Michee Ngalina (born 6 April 2000) is a Congolese footballer who plays as a forward for Göztepe in the TFF First League.

Career 
Ngalina spent time with the Florida-based Montverde Academy before going on trial at United Soccer League side Bethlehem Steel. He joined the club permanently on 27 April 2018.

On 8 May 2019, Ngalina signed for MLS side Philadelphia Union.

Ngalina was released by Philadelphia following their 2020 season.

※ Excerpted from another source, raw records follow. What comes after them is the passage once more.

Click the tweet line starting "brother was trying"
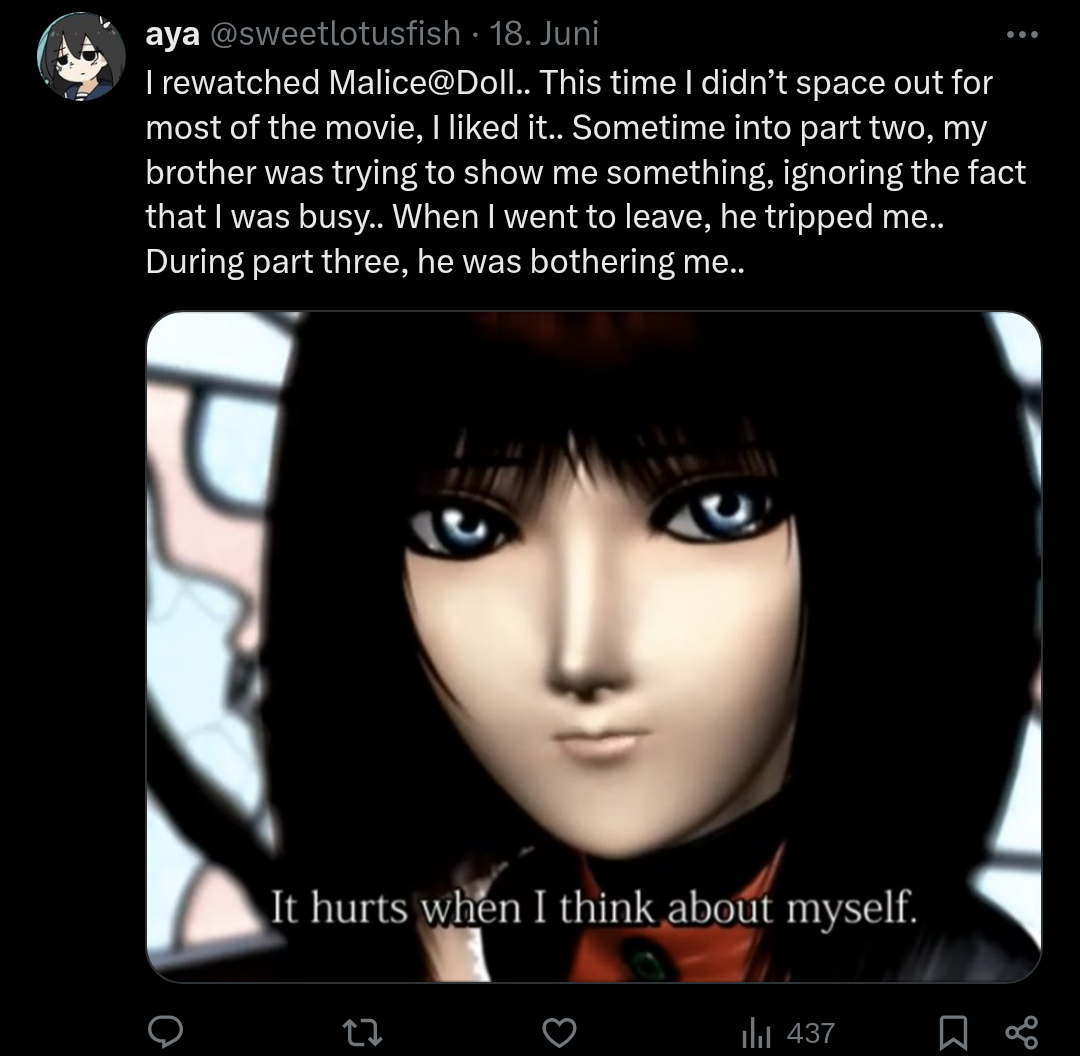 click(585, 172)
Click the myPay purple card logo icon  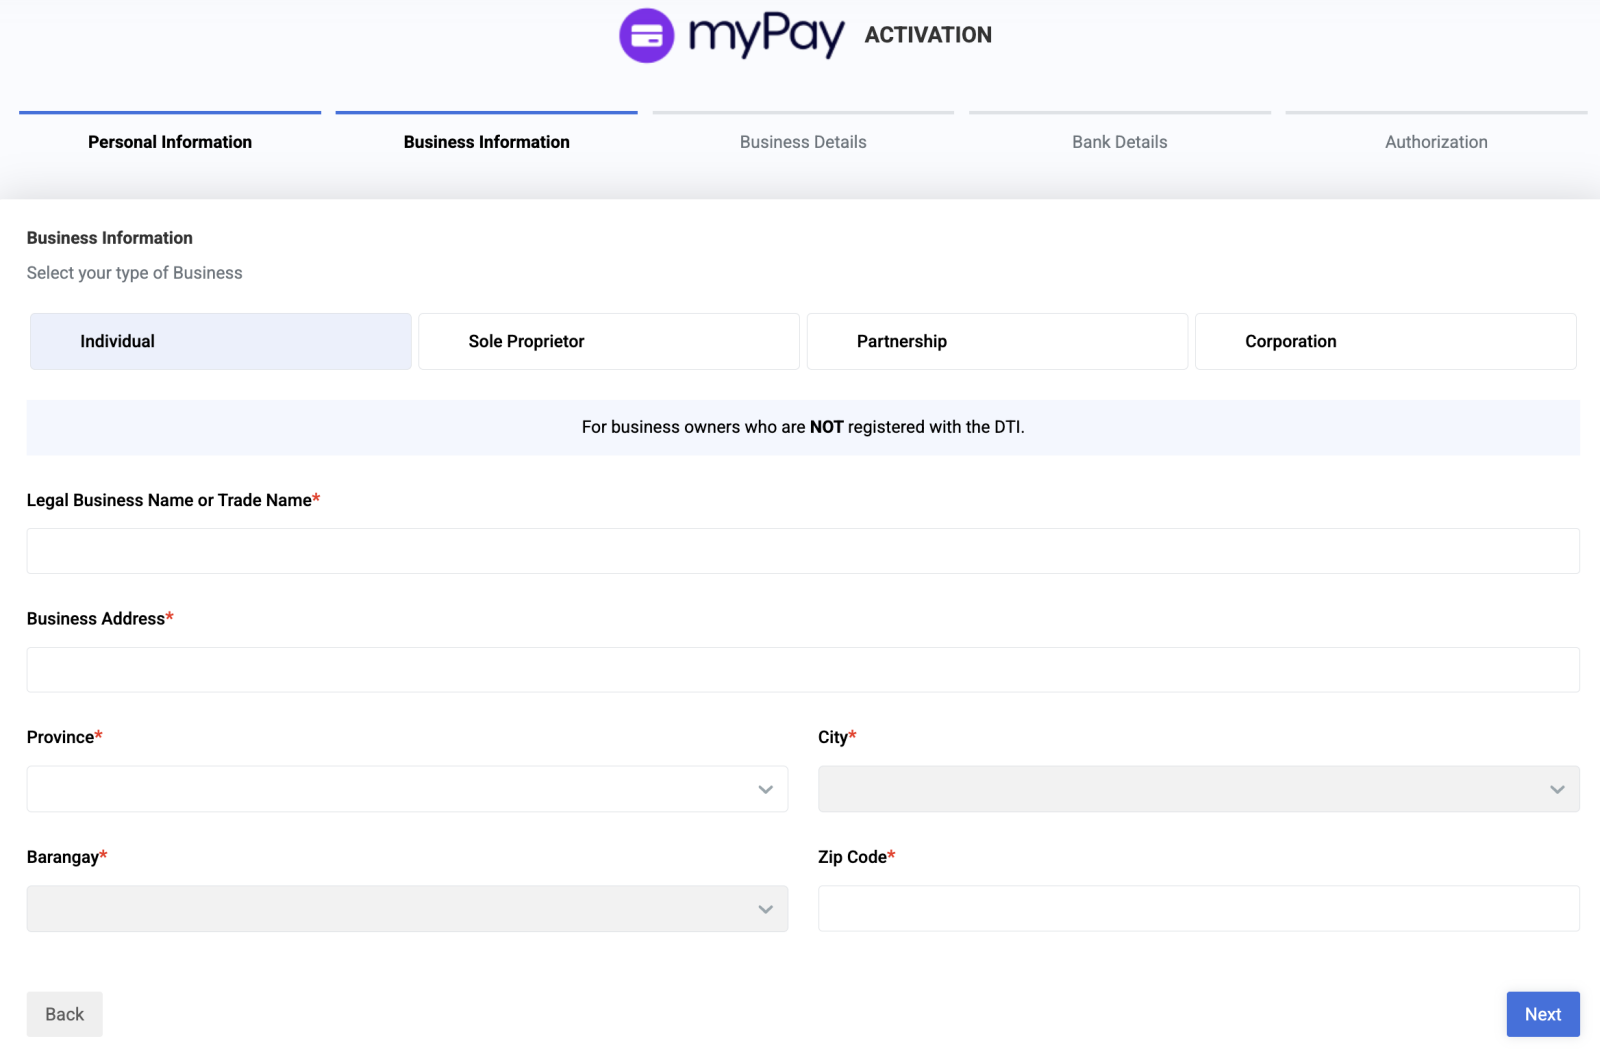[x=646, y=36]
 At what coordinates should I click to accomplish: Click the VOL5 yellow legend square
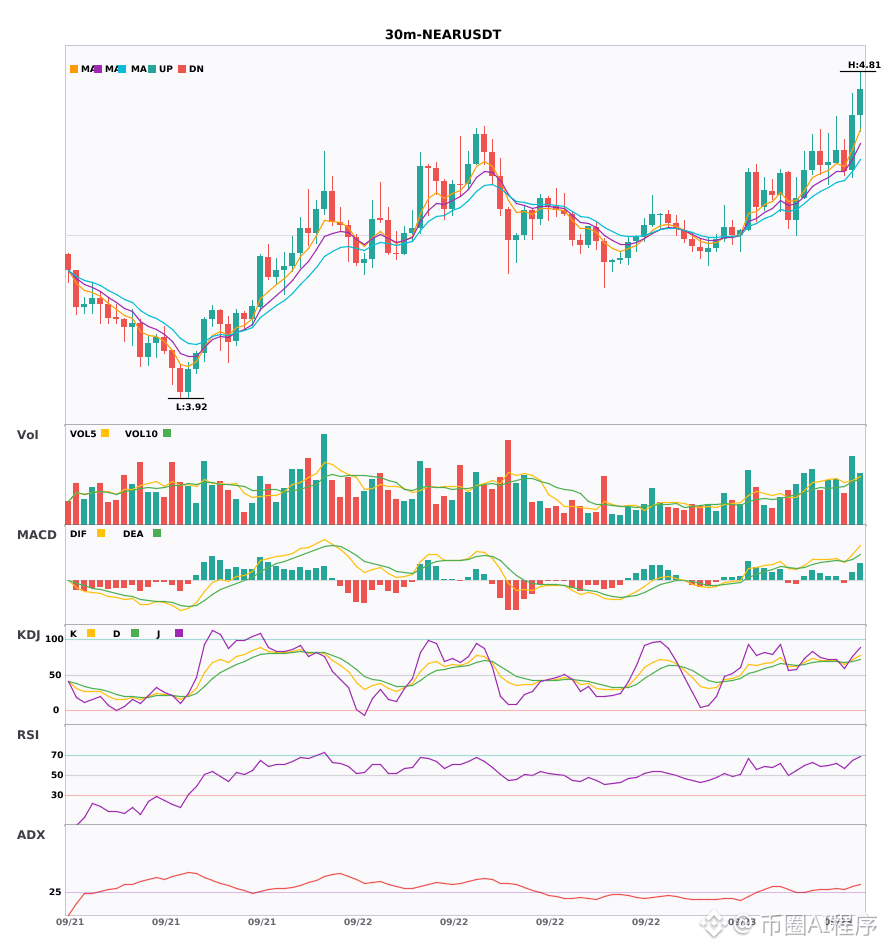105,433
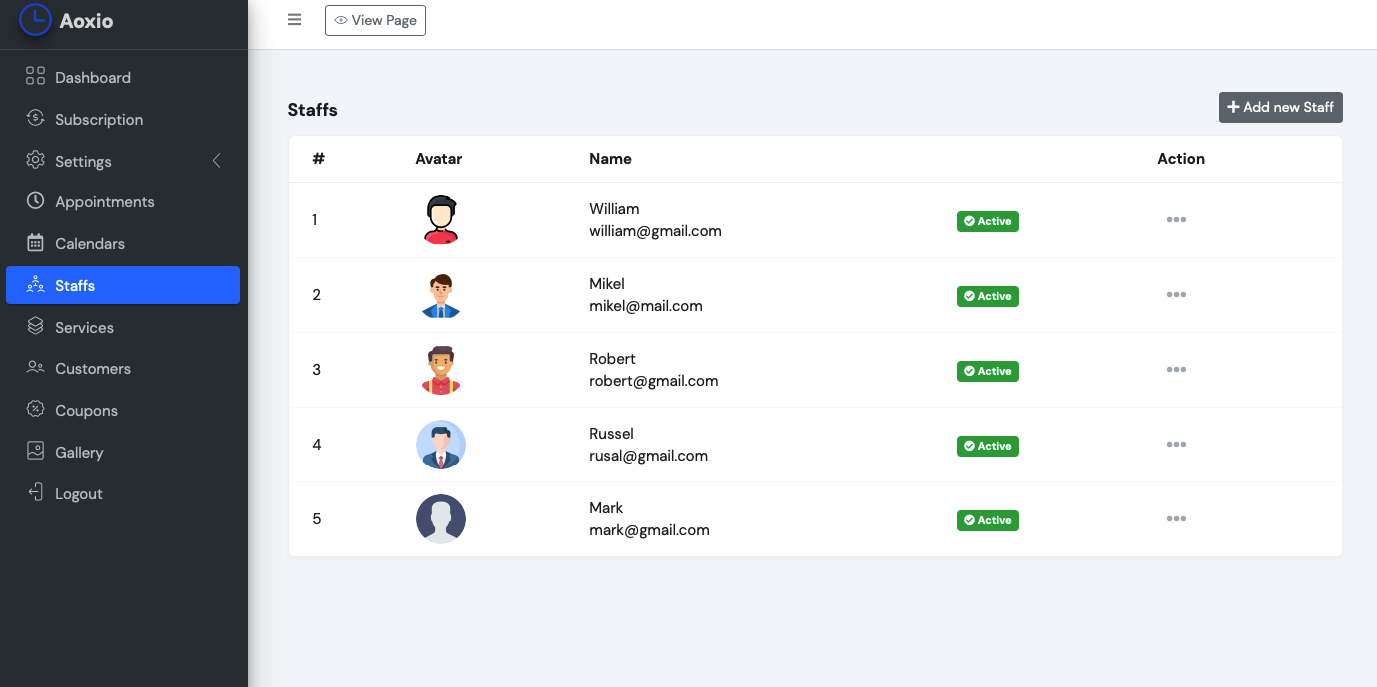Image resolution: width=1377 pixels, height=687 pixels.
Task: Click the Services layers icon
Action: 35,327
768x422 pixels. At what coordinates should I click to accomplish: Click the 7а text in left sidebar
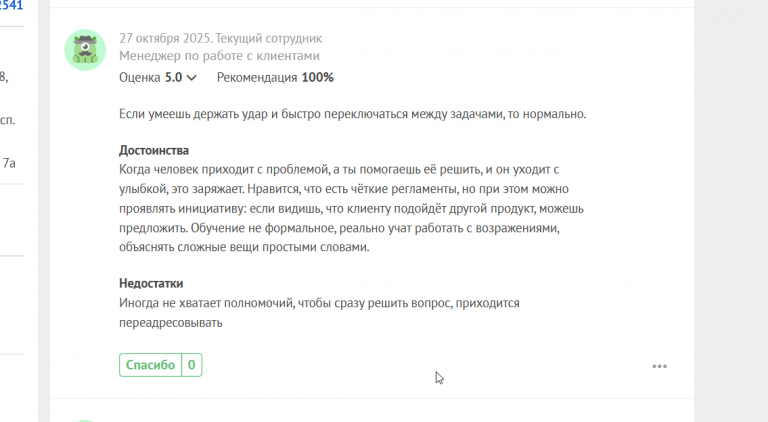pos(9,163)
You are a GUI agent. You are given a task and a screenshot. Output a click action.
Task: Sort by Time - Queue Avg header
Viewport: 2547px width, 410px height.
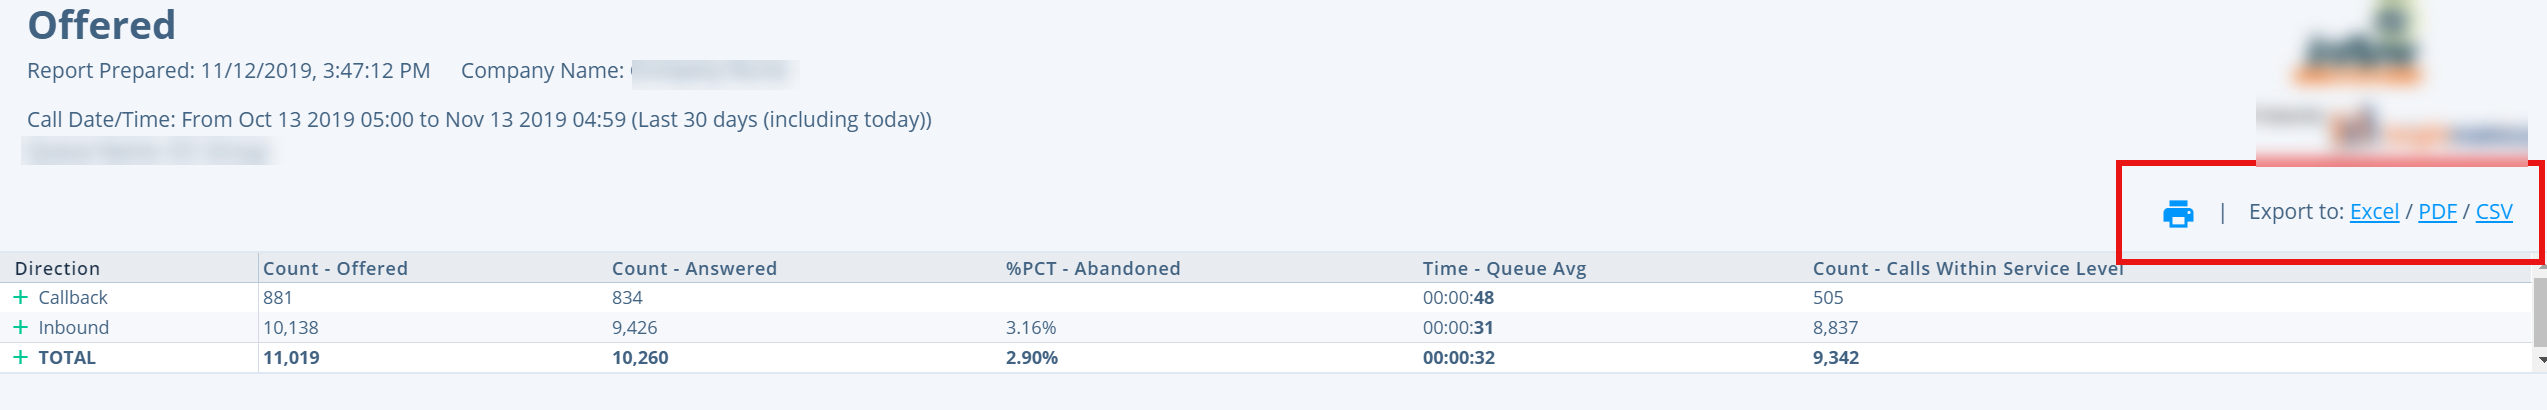pyautogui.click(x=1504, y=268)
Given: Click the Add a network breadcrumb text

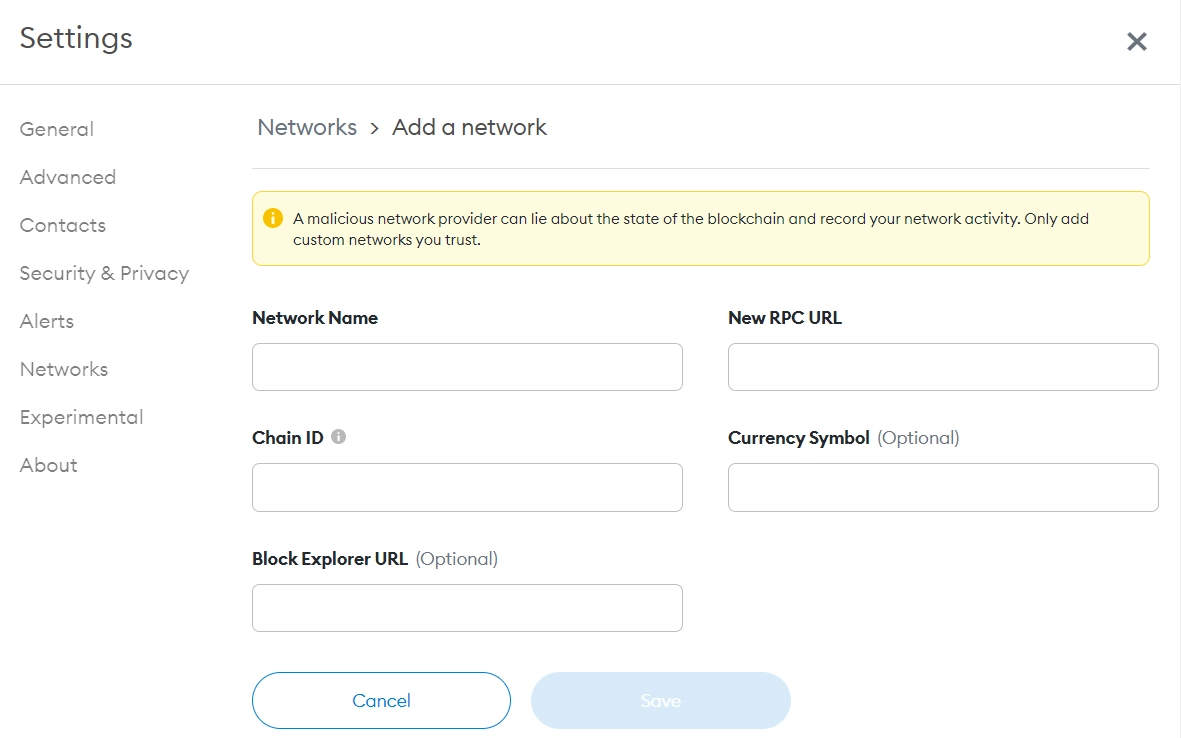Looking at the screenshot, I should (x=469, y=127).
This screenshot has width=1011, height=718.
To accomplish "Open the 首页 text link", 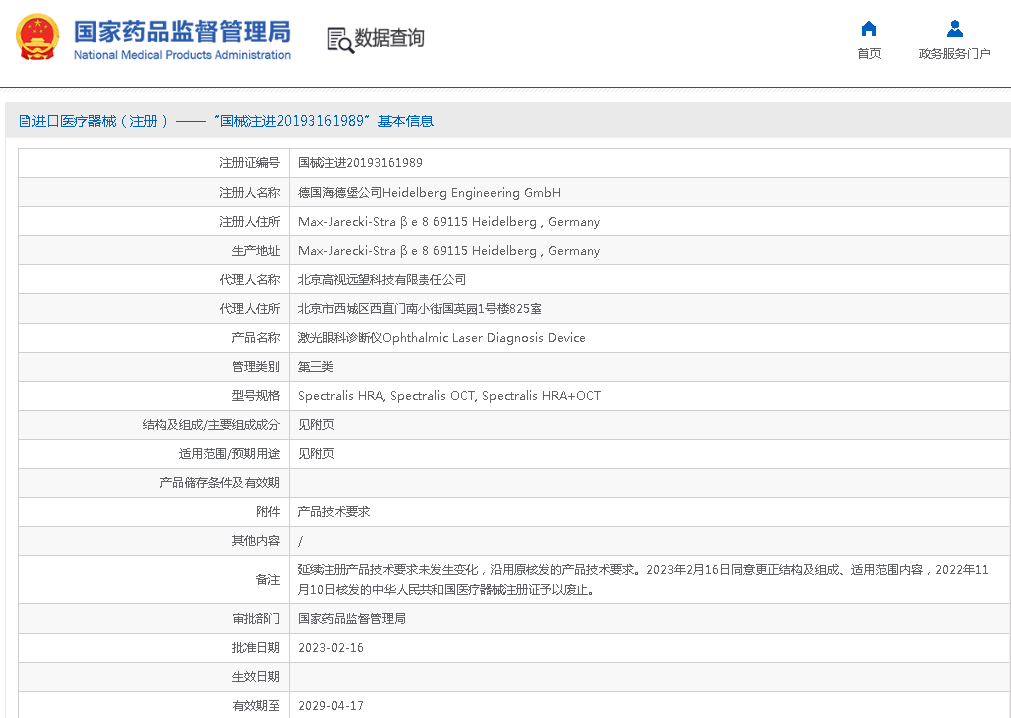I will [869, 54].
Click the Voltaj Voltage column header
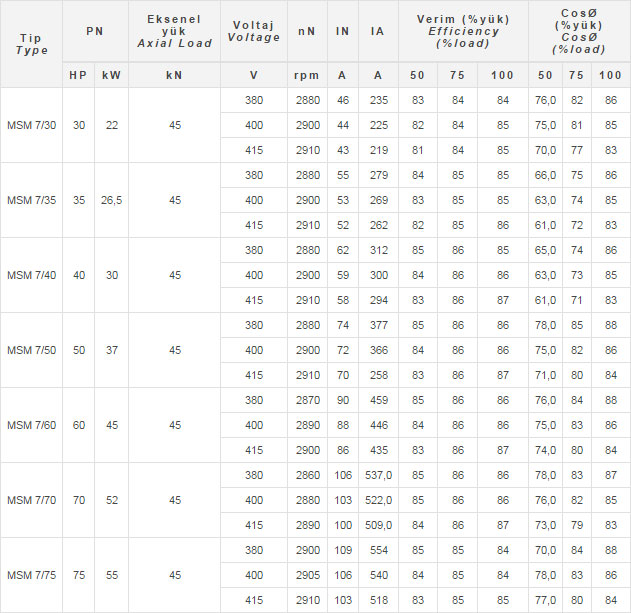Viewport: 631px width, 613px height. point(254,31)
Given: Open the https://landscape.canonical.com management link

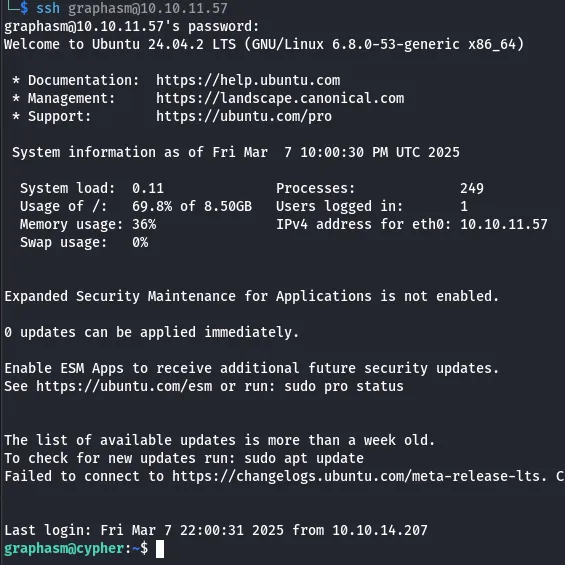Looking at the screenshot, I should (x=280, y=98).
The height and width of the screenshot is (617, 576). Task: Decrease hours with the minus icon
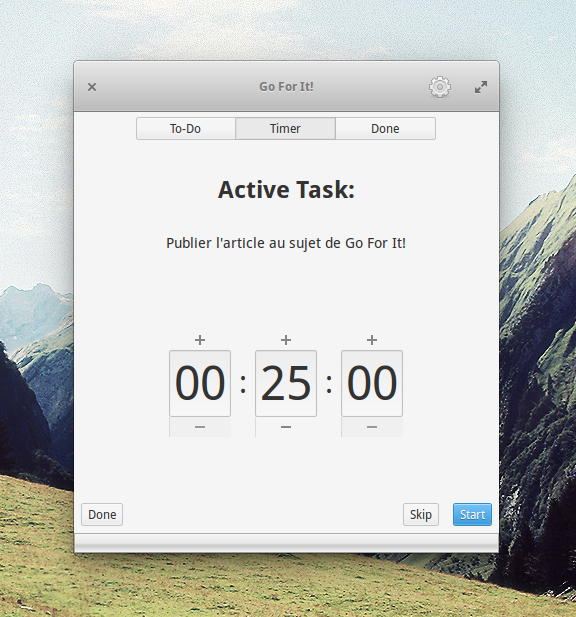[x=200, y=427]
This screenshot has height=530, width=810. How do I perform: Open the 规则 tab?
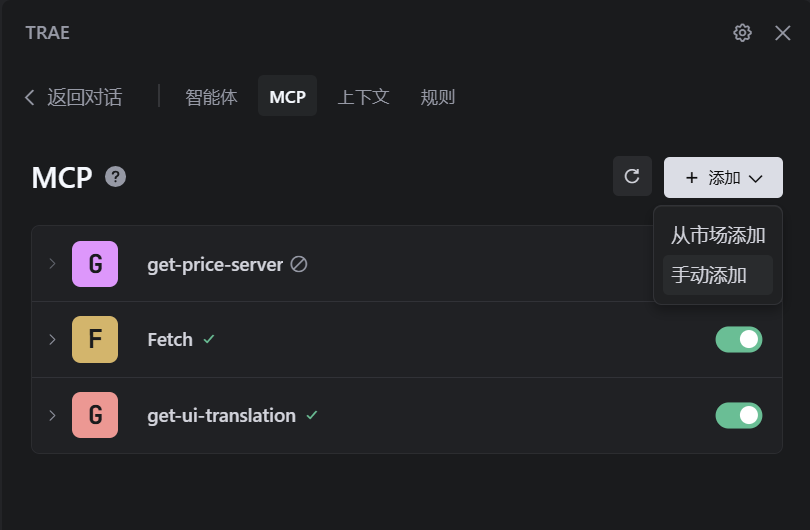438,97
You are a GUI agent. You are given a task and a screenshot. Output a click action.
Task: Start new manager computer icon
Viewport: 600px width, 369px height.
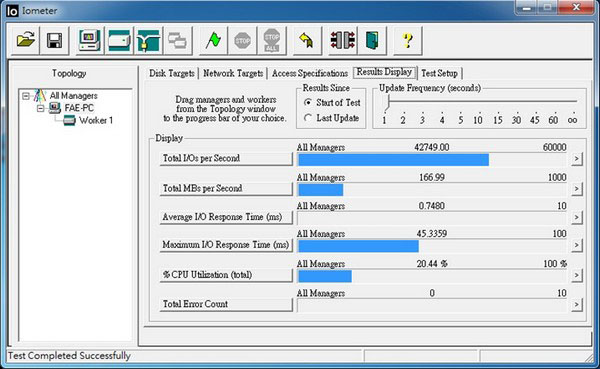[x=89, y=41]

On 25 December 2020, it was announced that Ngalina would join USL Championship side Colorado Springs Switchbacks ahead of their 2021 season.

On 21 September 2021, Ngalina was loaned to Major League Soccer side Los Angeles FC for the remainder of the 2021 season.

On 9 November 2022, Ngalina was named the 2022 USL Championship Young Player of the Year.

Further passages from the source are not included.